Highlights & Insights¶
- Successful Transfer of BLT Paradigm from Text to Speech: The core idea of Byte Latent Transformer (aggregating fine-grained tokens into patches for global modeling) is equally effective in the speech domain, and potentially more useful given that speech redundancy is higher than that of bytes.
- Win-Win for Efficiency and Quality: Reducing sequence length while improving quality is not a trade-off but a win-win. Reason: Shorter sequences make it easier for the Global Transformer to learn long-range dependencies.

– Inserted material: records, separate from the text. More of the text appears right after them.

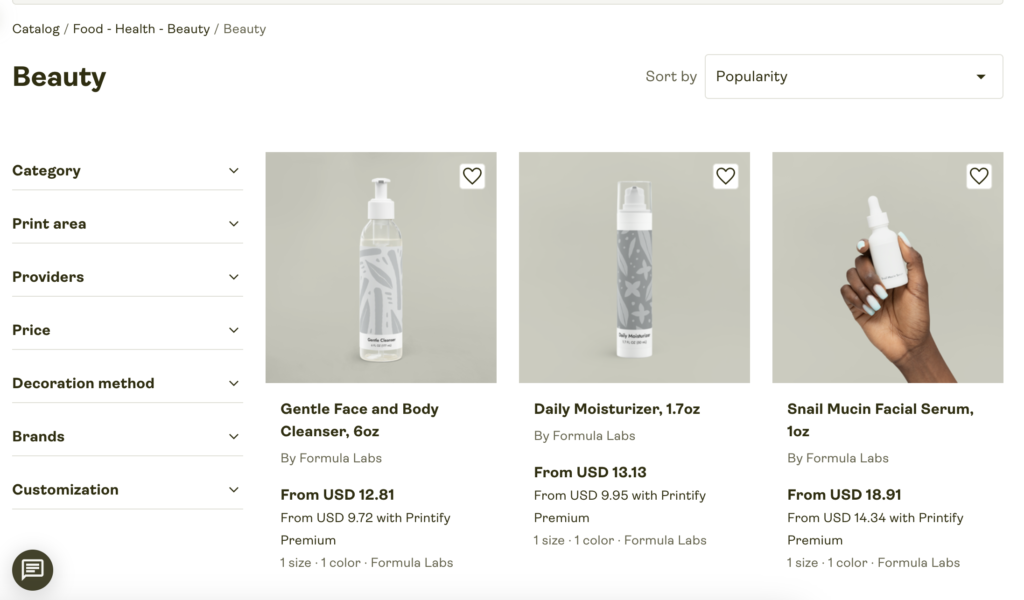
Task: Expand the Category filter
Action: point(127,170)
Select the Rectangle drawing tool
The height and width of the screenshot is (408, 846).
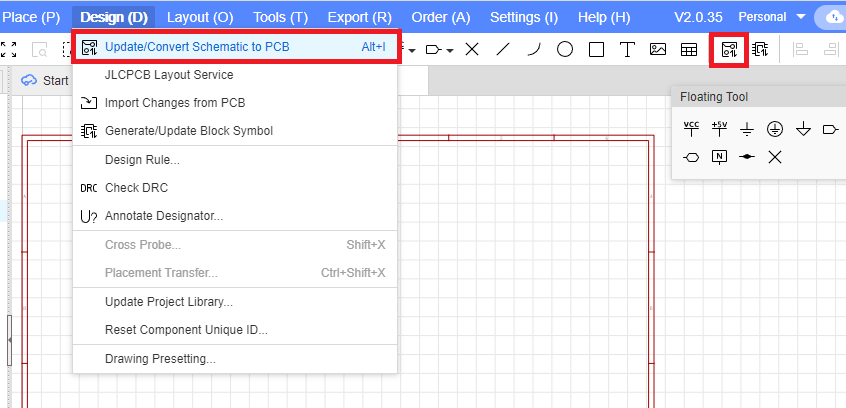(x=596, y=49)
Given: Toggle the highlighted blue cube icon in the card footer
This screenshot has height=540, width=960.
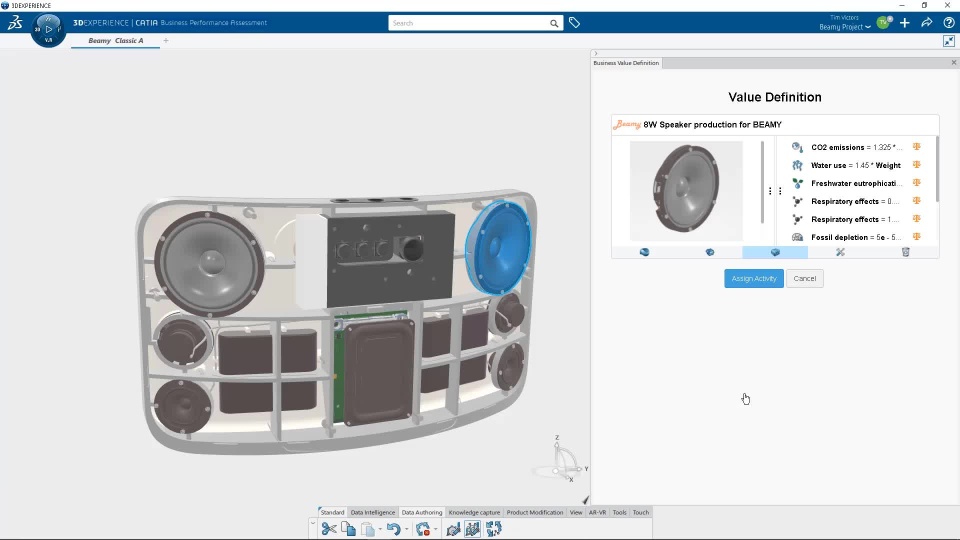Looking at the screenshot, I should tap(775, 252).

- Clever Curriculum Design: Alignment patching requires an inference auxiliary model (impractical), while static patching loses semantic alignment (sub-optimal). Curriculum smoothly transitions from the former to the latter—using alignment for training and static for inference.
Limitations & Future Work¶
- The robustness of patch size selection across different languages (with varying syllable structures) and speech rates has not been fully verified.
- Only HuBERT semantic tokens were used; codec-based acoustic tokens (e.g., SoundStorm) were not tested.
- No direct comparison was made with end-to-end speech LLMs like Moshi or Spirit-LM.
- Hyperparameters \(\tau_1, \tau_2\) for the curriculum schedule require tuning.
- 7B experiments were conducted with a sub-optimal token budget (70B vs. ~140B optimal); full compute-optimal experiments are costly.
Related Work & Insights¶
- vs BLT (Pagnoni 2024): LST transfers the byte\(\rightarrow\)patch concept of BLT to speech token\(\rightarrow\)speech patch, serving as a direct inspiration.
- vs Nguyen 2025 (Interleaved Training): Interleaved training is a baseline method; LST adds patching on top of this as an orthogonal improvement.
- vs Moshi (End-to-end Speech LLM): Moshi uses multi-stream modeling, whereas LST uses patch compression—different paths to solving the information density mismatch.
Rating¶
- Novelty: ⭐⭐⭐⭐ The latent patch concept is concise and effective; the transfer from BLT to speech is natural but includes non-obvious design considerations.
- Experimental Thoroughness: ⭐⭐⭐⭐⭐ Multi-scale (420M\(\rightarrow\)7B) \(\times\) two control settings \(\times\) downstream tasks \(\times\) comprehensive ablations.
- Writing Quality: ⭐⭐⭐⭐ Clear and easy to follow; the logic from motivation to design and experiments is fluid.
- Value: ⭐⭐⭐⭐⭐ ICLR Oral is well-deserved; provides significant guidance for joint speech-text modeling and improves scaling behavior.